Em homenagem ao Dia da Consciência Negra, publicamos nesta página um trecho de “O Precursor do Abolicionismo no Brasil (Luiz Gama)”, de Sud Mennucci.
O livro de Mennucci – professor, geógrafo, escritor e jornalista (foi diretor de “O Estado de S. Paulo” em sua fase pública, de 1943 a 1945) – apareceu, na Coleção Brasiliana, da Companhia Editora Nacional, em 1938. É hoje a obra clássica sobre a vida de Luiz Gama.
Abaixo, condensamos o capítulo “Influência do novo ambiente”, que aborda o país em que Luiz Gama iniciou a sua luta.
No momento em que um governo reacionário e corrupto quer fazer o país voltar – ou coisa pior – à época da escravidão, tal texto é altamente instrutivo. Assim como é inspiradora a vida do homem que enfrentou essa realidade.
C.L.
SUD MENNUCCI
A escravidão sempre foi, em toda a parte, e, portanto, aqui também, uma questão suja, nojenta, repugnante.

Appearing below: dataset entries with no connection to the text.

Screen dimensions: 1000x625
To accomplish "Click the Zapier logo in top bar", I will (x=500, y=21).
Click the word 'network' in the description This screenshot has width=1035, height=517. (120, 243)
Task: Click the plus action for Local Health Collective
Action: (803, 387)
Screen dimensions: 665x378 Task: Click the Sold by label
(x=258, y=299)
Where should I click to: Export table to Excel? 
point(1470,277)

O primeiro desapontamento, profundo, enervante, contristador, que a escravidão reservava a um homem com a privilegiada inteligência de Luiz Gama, foi o verificar que a sociedade brasileira em peso considerava o negro como não sendo gente. A classificação de “folêgo-vivo”, que se lhe dava nos engenhos, respondia cabalmente ao conceito fundamental de que os negros não se diferenciavam em nada dos demais semoventes que a propriedade comportava. E o regime de servidão que se lhes aplicava não só não constituía crime algum, mas era, ao contrário, a única forma de proteção e defesa do próprio negro, como as jaulas e as gaiolas dos animais, nos jardins zoológicos.
As provas abundam. Uma é, sem dúvida, decisiva e definitiva, quanto a essa maneira de pensar e de sentir: a marca a fogo com o nome do senhor no corpo dos escravos.

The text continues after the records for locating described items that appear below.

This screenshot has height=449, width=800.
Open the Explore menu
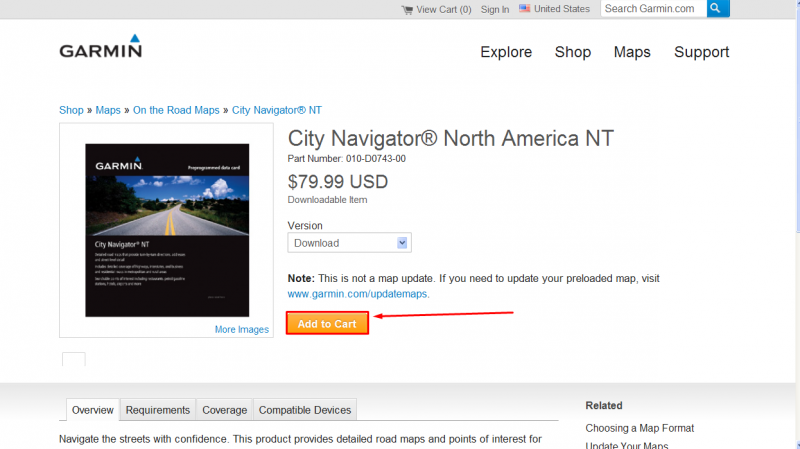[x=506, y=52]
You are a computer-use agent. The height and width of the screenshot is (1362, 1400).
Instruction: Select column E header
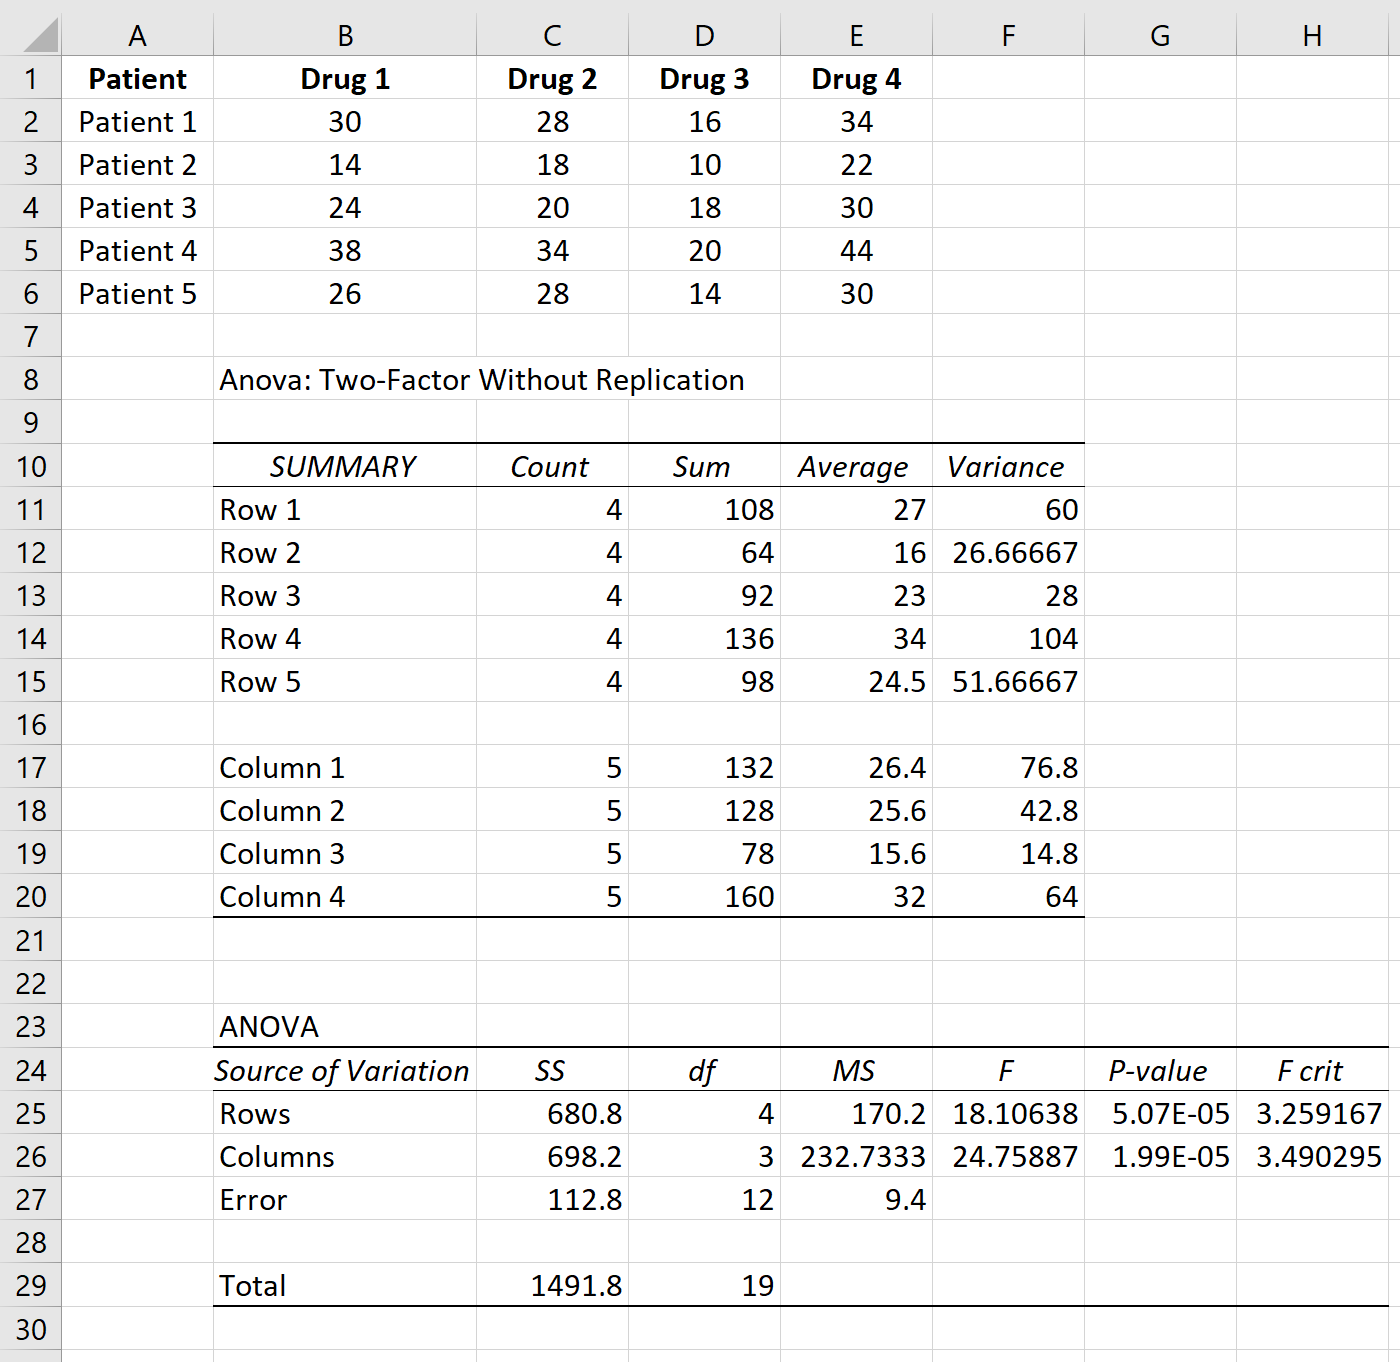pos(856,35)
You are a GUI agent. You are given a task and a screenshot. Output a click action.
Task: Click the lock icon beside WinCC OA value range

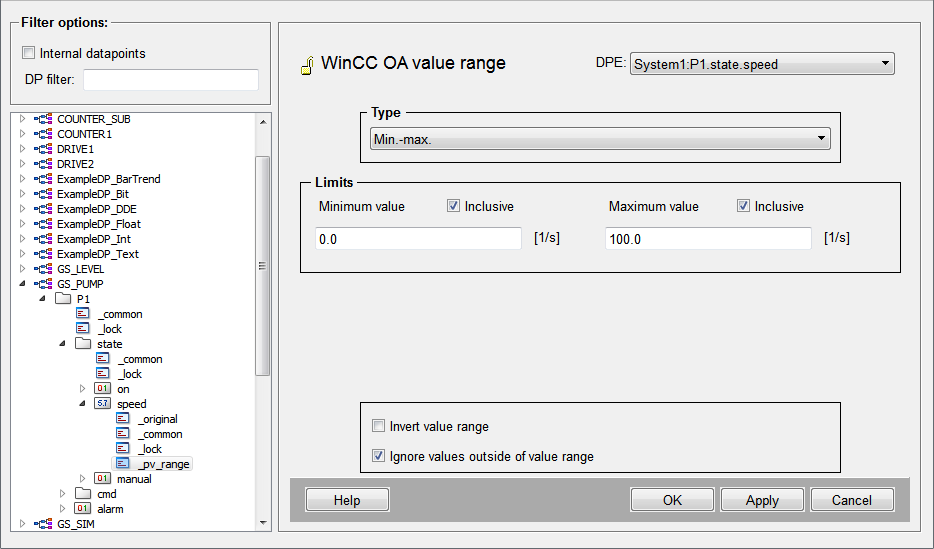pyautogui.click(x=307, y=66)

Ao tempo de Luiz Gama, a praxe continuava, em pleno vigor, embora a Constituição do Império, promulgada a 25 de março de 1824, contivesse este dispositivo salutar e terminante:
“Desde já ficam abolidos os açoites, a tortura, a marca de ferro quente e todas as mais penas cruéis”. (art. 179 § 19).
Gama, porém, tivera carradas de razão quando soltara o epigrama viperino das “Novidades Antigas”, para cravá-lo, como uma comenda, no peito dos juristas:
Doutores da Verdade, do Direito –
Mas que ao ‘torto’ também lá dão seu jeito.
Efetivamente, os senhores continuaram a aplicar todas essas formas brutalíssimas de castigo e quando solicitados em juízo, a jurisprudência pátria achou o escaninho salvador pelo qual se esgueirou o direito de persistir nas práticas cruéis da repressão doméstica. “O jeito” consistiu em declarar, peremptoriamente, que a Constituição do Império se referia a cidadãos e os escravos não pertenciam a tal categoria. De fato, escravo era gado.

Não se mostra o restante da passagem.